Sorry ma’am, I don’t speak text?

What might our games might be like if we couldn’t communicate via text? It’s a difficult concept, because text based communication has been absolutely core to every MMO I’ve played. No guild chat? No whispers? No way to carry out multiple conversations at once? The more I think about it, the more I wonder if text chat is one of the big enablers of massive games. Without them, our communication is limited to the number of people we can reasonably see or hear at the same time.

But if consoles are going to be the next MMOified platform, this is a barrier that they will have to cross. Will it mean more voice chat? Will consoles get keyboards? Will we have to pick our texts from a list instead of being able to input them freeform? Does it matter? Is text an old medium that just slows our games down and adds more pointless information for players need to read?

As a society, we have a long, long history with text. Historically, Victorian text chat — or telegrams, as we like to call them– was the great enabler for the modern internet. And back in those days, if you needed to communicate with massive numbers of people, you put a text advert in the local paper or published a pamphlet.  (If you spend too long thinking about this, you can see why some people hail the printing press as the greatest invention in human history.)

  • Text carries a sense of permanence. Someone can read it later than the time at which it was written. It may not be much later if it is in a text box that scrolls off the screen, but communicating via text doesn’t mean that both the sender and receiver need to be time synchronised. Voice messages can also be stored but it is less convenient.
  • Text is fast, but voice is slow. It takes much longer to listen to someone speak a sentence than it would to read it. If we have to rely on voice for all communications, we simply won’t be able to pass on as much information in the same timescale.
  • Text is easily searchable. You can skim through a box of text to find the amusing typo and copy it to all your friends. Skimming through voice chats means listening all the way through, and hoping that someone has bothered to index which topic came up at what time so that you can fast forward.
  • Text can be used to maintain multiple conversations at the same time.

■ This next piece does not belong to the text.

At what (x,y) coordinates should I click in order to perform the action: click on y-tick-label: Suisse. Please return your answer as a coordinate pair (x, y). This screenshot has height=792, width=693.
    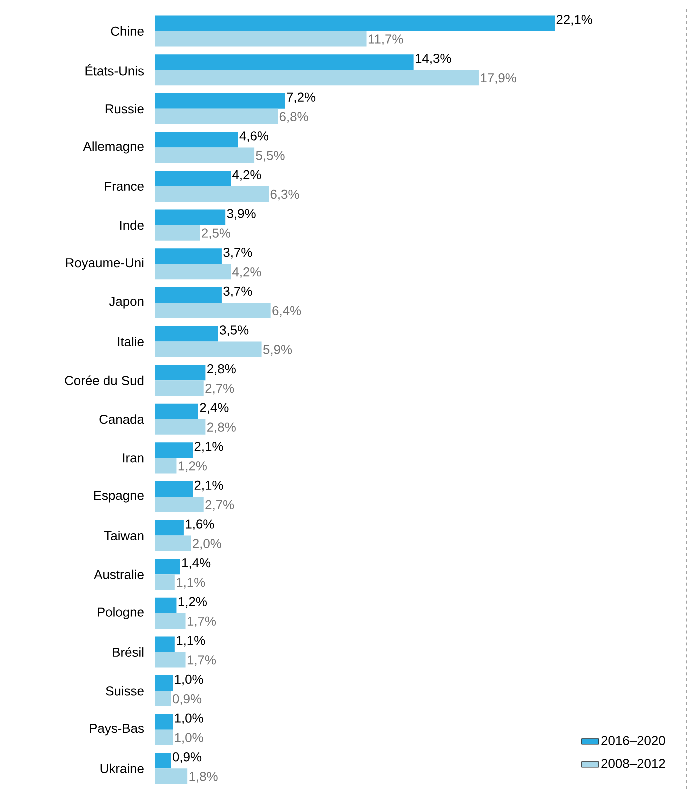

It is easy to be whispering two different people, chatting on guild chat, and having an argument with someone else standing next to you. Voice chat — not so much.
  • People can’t talk over each other in text. They may ignore each other, but you don’t have the issue of more than one person trying to talk at the same time.
  • Texts can mix private with public conversations. At the risk of embarassing mavs, you can have a private and a public conversation at the same time. This is why you can discuss your cat with your best friend at the same time as explaining a boss fight to your guild.

I wonder if text based chat is required for any kind of massive game experience. If we forcibly keep the group size small, then voice chat could totally replace it. You wouldn’t be able to talk to anyone outside the group but maybe that wouldn’t matter. If we make sure that all the information needed is provided by the game, then you might not need to explain fights to people. We could imagine using menus to select what we want to say from a list of options (ie. instead of typing), but that feels restrictive. Or maybe we can communicate via symbols, emotes, interpretive dance on screen?

Or, I suspect, the other alternative is that people still use text. They just find ways to do it outside the game. Maybe everyone has a netbook running IRC, or uses their iPhones to text each other instead. They chat via text boxes and bulletin boards and only log on to actually play instanced content.

Possibly console type MMOs just get less massive. Maybe you don’t need to talk to anyone outside your immediate group ever. Maybe … maybe you don’t need to ever talk to anyone at all.